_TASK TO COMPLETE:_ Your job is to give again, exactly and with no additions, the lines in the records below from the one with "The image size is (742, 314)." through the one with "the Account icon", both included. Omit the pictures.

_PROVIDED ENTRIES:_
========================================================================

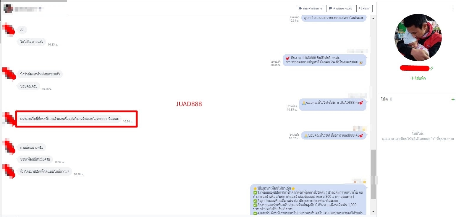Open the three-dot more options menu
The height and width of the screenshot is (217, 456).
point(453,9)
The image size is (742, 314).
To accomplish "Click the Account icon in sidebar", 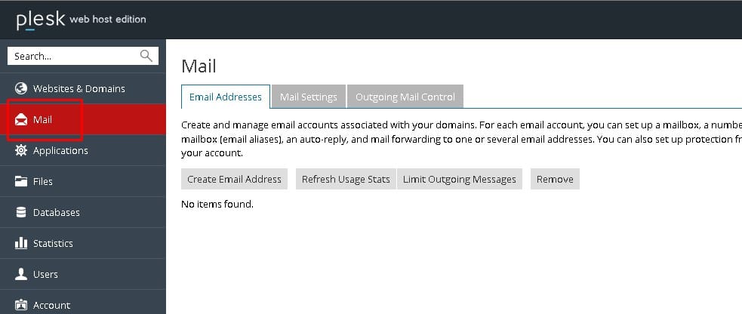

========================================================================

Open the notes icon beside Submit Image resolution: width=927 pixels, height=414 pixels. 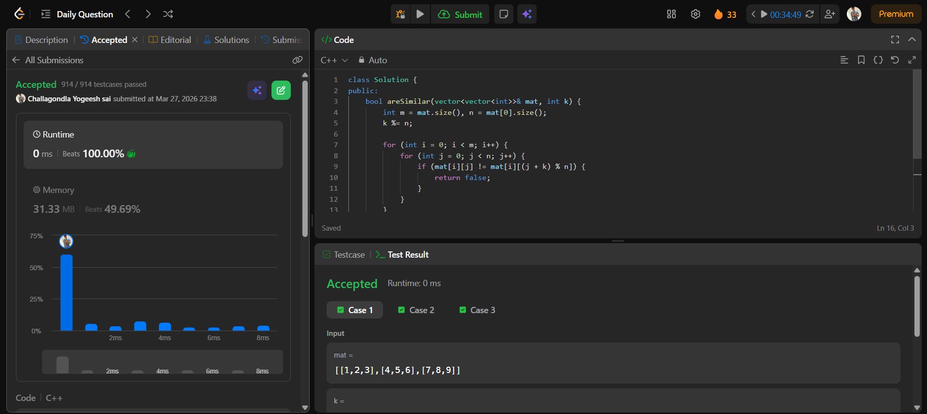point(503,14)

========================================================================

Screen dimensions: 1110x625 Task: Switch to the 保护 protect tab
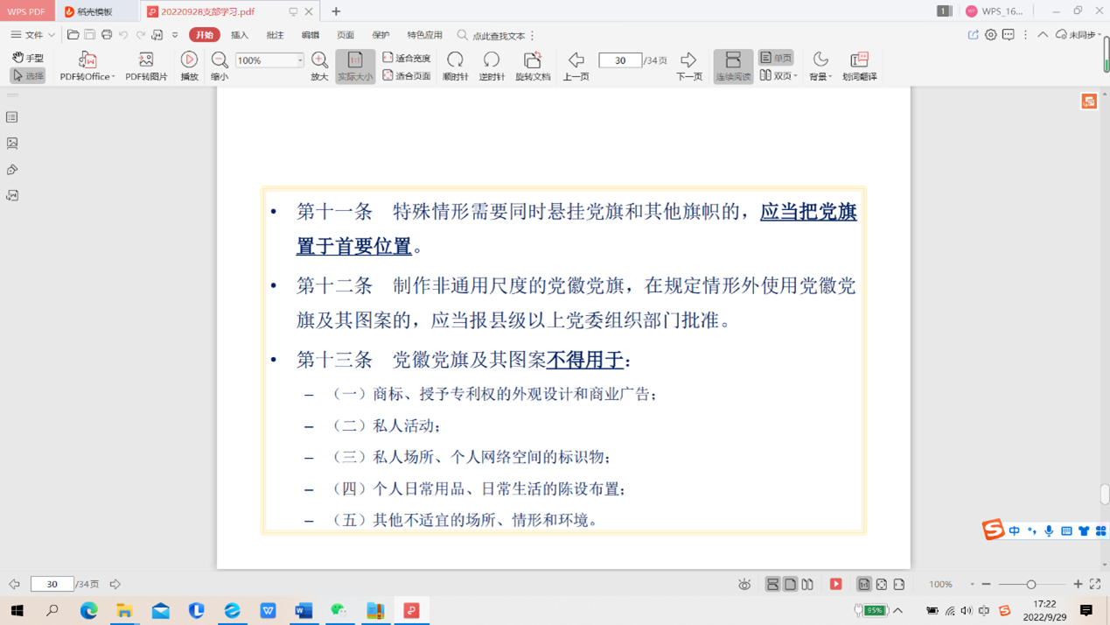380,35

========================================================================

_RESPONSE FOR THIS EXERCISE:_
The image size is (742, 314).
To accomplish "Click the Account icon in sidebar", 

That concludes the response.